Шаманы коневодов не могли напасть на жриц. Здесь существовала отдельная тайная договоренность.
Если Анна и Изабель зачем-то на время покинули город и их стоптала орда, многочисленные соглядатаи уже уведомили бы о чрезвычайном происшествии.
Ежели бы кто собрал достаточно напоенных Силой вещей для успешного нападения на двух ʼвысших жриц... Но Анна опытная волхвовательница, нужное количество вещей Силы почувствовала бы издалека. Да и в любом случае столкновение такой мощи оставляет по себе страшные разрушения.
Остается одно - происки Севера.
Жрец верил Всеблагому, а значит, северяне ныне не способны управиться с двумя волшебницами, не положив в бою десятки воев и не перевернув весь город вверх дном. Но одна возможность всё же существовала. Похититель мог приготовить жречеству испытание.
Такого не бывало вот уже несколько сот лет, но в молодости жрец читывал старинные, многократно переписанные свитки. В древности Всемилостивый несколько раз испытывал жречество, даруя врагам неожиданное могущество, всякий раз состоящее в возрождении части их былых возможностей, утраченных ранее. Потому вполне вероятно появление лишнего ʼпостигающего, позволяющего (в паре с уже имеющимся, по сведениям жрецов, адептом Зла) переправить за грань сразу двух жриц - об обереге вместо ʼпостигающего жрец и не вспомнил. Теперь следовало разгадать загадку, узнать, за что северяне обрели попущение, и лишь затем убивать. По завершении Похититель всегда даровал достойную награду.
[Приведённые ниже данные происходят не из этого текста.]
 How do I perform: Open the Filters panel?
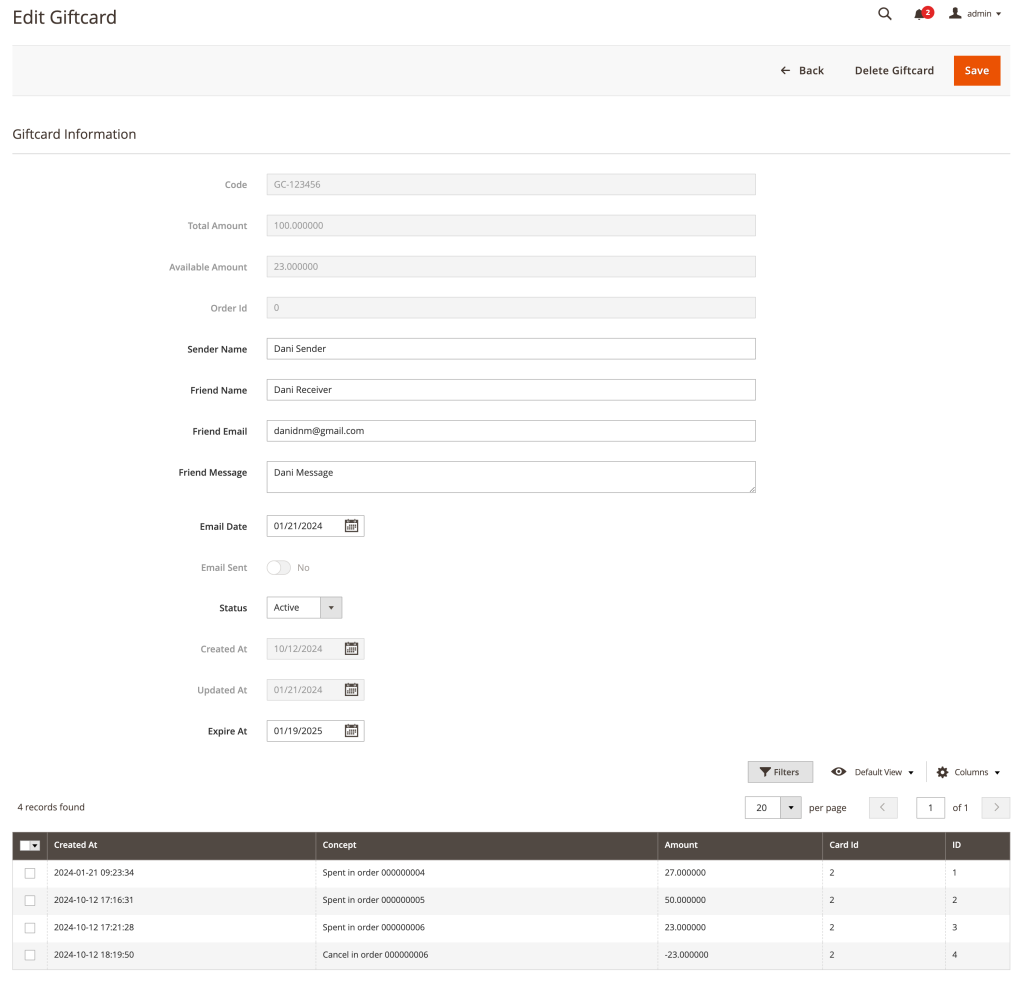click(x=780, y=772)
Пожалуй, рассуждал жрец, именно его девочку так не вовремя забрал Похититель исключительно случайно. Или наоборот, пока еще невинная и чистая сердцем она зачем-то понадобилась на небесах именно в таком состоянии души. Жрец постепенно смирялся с утратой. Мысль, будто одна из жриц могла остаться в живых в плену, он не допускал как заведомо абсурдную, опровергающую весь исторический опыт войн с северянами.
Но не иметь даже возможности немедленно предаться изощренной мести! Уничтожить виновных, не разгадав предварительно божественную головоломку, не позволит сам Всеблагой, даже если для этого ему придется вмешиваться напрямую. ʼВысший жрец Гриффид знал условия испытания и впервые в жизни роптал...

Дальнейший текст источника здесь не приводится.